WRITTEN TASKS =
- 1) Write out the part of the poetry contest thread that opens with the words containing "Breathe deep." and closes with "-- on dope.", swapping "tension" for "stress".
- 2) Carry the poetry contest thread forward from the point where it stops.

TEXT TO READ =
## BEGIN
# contest idea....



## KAMSAI (Jul 31, 2009)

hows about a poetry contest talkin about our one and only mary? everyone claims to be a smoker, then lets see how much she means to you in words....ill let the mods decide and give the ok if anythin...:holysheep:


----------



## ArtVandolay (Aug 1, 2009)

*Not mine so they're worth a read 

POT                              AEROBICS CLASS*

                    Roll it. Light it.
Breathe together now. 
Inhale. Hold it.
And three -- and two -- and one.
Exhale. Control the coughing.
Big happy smiles, boys!
Hold your tummies in.
OK, all together now... 
Breathe deep. 
Inhale. Hold it.
And three -- and two -- and one.
Exhale. Stop that coughing. 
Big smiles. Look happy, boys!
Release the tension.
Now you've done it!
You're stoned -- on dope. 
OK, let's take it from the top. 
Chests out. Tummies in. 
Breathe together now.
Inhale. Hold it. 
And three -- and two -- and one!

*MARIJUANA                              AFTER MIDNIGHT*

                Dwight woke up late at night.
A nightmare gave him a fright.
He dreamed he was a big green doobie,
which he thought was kind of groovy
until a giant with a match struck a light.


----------



## KAMSAI (Aug 1, 2009)

i likem...come on mods ...lets get this goin


----------



## jungle (Aug 2, 2009)
## END
EXTRACTED RECORDS =
## BEGIN
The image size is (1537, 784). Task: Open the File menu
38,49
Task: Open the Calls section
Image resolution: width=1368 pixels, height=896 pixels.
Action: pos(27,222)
## END
EXPECTED RESULTS =
- 1)
Breathe deep. 
Inhale. Hold it.
And three -- and two -- and one.
Exhale. Stop that coughing. 
Big smiles. Look happy, boys!
Release the stress.
Now you've done it!
You're stoned -- on dope.

- 2)
twas the night before harvest
and all through the house
some nice smelling flowers
yo something grew right

as the buds start drying 
results from my trying
I remember this forum
I begin  high fiven

My girls buds
are nestled in jars
up in their cupboard
curing in the dark

twas the night before smokin
and all through the house
I don't know about your place
OVER HERE  IT'S A ROCKIN

Happy Grow year
from one of the forum
Peace


----------



## jungle (Aug 2, 2009)

I know I have second place...thus far......ROFL........


----------



## ArtVandolay (Aug 3, 2009)

A poem...

There was a DP WW from Nantucket
Who's roots were too big for it's bucket
But when balls were found
There were hoots of joy all around
And as for the bucket, Hicktucket

I worked really hard on this .


----------



## Hick (Aug 3, 2009)

_"roll roll roll yer own..
take a sip o' wine"_...
haaaa......... theres an oldy!


----------



## jungle (Aug 4, 2009)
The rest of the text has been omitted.